Painting by Albrecht Altdorfer

Saint Florian Taking Leave of the Monastery is an oil-on-panel painting by German artist Albrecht Altdorfer, dating from around 1518–1520. It is held in the Uffizi Gallery, in Florence.

==History==
The work, analogous to the canvas The Martyrdom of Saint Florian, also in the Uffizi, is part of a series of at least seven panels of a polyptych on episodes about the life of Saint Florian, named Stories of Saint Florian. The other five panels are in the Germanisches Nationalmuseum, in Nuremberg, in number of three, one is in the Národní Galerie, in Prague and the other is held in a private collection in Berlin. The complete work was to resemble the Polyptych of the Stories of Saint Sebastian and of the Passion, painted by the same artist in Regensburg, for the collegiate church of Linz, in 1518.

==Description==
Saint Florian, a Roman soldier from Enns, according to the tradition, had defended the Christians of Upper Austria in 304, during emperor Diocletian persecutions, which led to his martyrdom by means of tying a grindstone around his neck and throwing him into the Inn River. As a legend tells that he was able to extinguish a fire with a single bucket of water, he was often represented as a protector against fire.

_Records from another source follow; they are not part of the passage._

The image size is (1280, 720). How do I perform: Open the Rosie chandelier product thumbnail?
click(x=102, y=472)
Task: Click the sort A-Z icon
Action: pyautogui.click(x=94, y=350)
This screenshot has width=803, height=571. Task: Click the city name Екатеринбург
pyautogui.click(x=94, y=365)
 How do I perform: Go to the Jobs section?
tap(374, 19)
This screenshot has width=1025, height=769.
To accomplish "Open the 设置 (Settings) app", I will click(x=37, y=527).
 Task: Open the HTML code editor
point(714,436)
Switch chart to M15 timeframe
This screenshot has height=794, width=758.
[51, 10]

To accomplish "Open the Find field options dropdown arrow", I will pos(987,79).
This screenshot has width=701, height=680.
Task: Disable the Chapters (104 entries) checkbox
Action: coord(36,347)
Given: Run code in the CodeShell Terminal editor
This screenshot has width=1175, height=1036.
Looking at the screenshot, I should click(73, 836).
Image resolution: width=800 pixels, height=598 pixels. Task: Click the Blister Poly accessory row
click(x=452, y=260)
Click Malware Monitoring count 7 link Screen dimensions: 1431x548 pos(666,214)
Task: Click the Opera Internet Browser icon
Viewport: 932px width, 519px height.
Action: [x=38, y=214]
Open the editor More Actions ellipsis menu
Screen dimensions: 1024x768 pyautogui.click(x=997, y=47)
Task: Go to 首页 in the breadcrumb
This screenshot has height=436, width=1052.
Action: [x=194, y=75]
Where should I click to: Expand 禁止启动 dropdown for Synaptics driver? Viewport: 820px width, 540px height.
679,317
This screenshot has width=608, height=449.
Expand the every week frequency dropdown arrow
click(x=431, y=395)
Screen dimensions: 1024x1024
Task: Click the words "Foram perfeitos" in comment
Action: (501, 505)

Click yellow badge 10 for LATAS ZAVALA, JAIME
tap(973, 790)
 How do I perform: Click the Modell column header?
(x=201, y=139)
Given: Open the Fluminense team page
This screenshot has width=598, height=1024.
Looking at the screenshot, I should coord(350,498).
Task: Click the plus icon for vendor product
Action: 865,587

In the painting, the young saint, dressed as a pilgrim, leaves the city, taking leave with the local dignitaries. A procession accompanies him. At the left is the arch of the city, and in the distance a mountain landscape, lit by an extraordinary light. The story of the painting, inspired by Paracelsus, is easily readable, due to the popular and catchy style.

==Provenance==
The two Florentine paintings came to the Uffizi from the Spannocchi collection of the Pinacoteca Nazionale, in Siena, in an exchange that took place in 1914, to enrich the Northern Renaissance collection of the museum.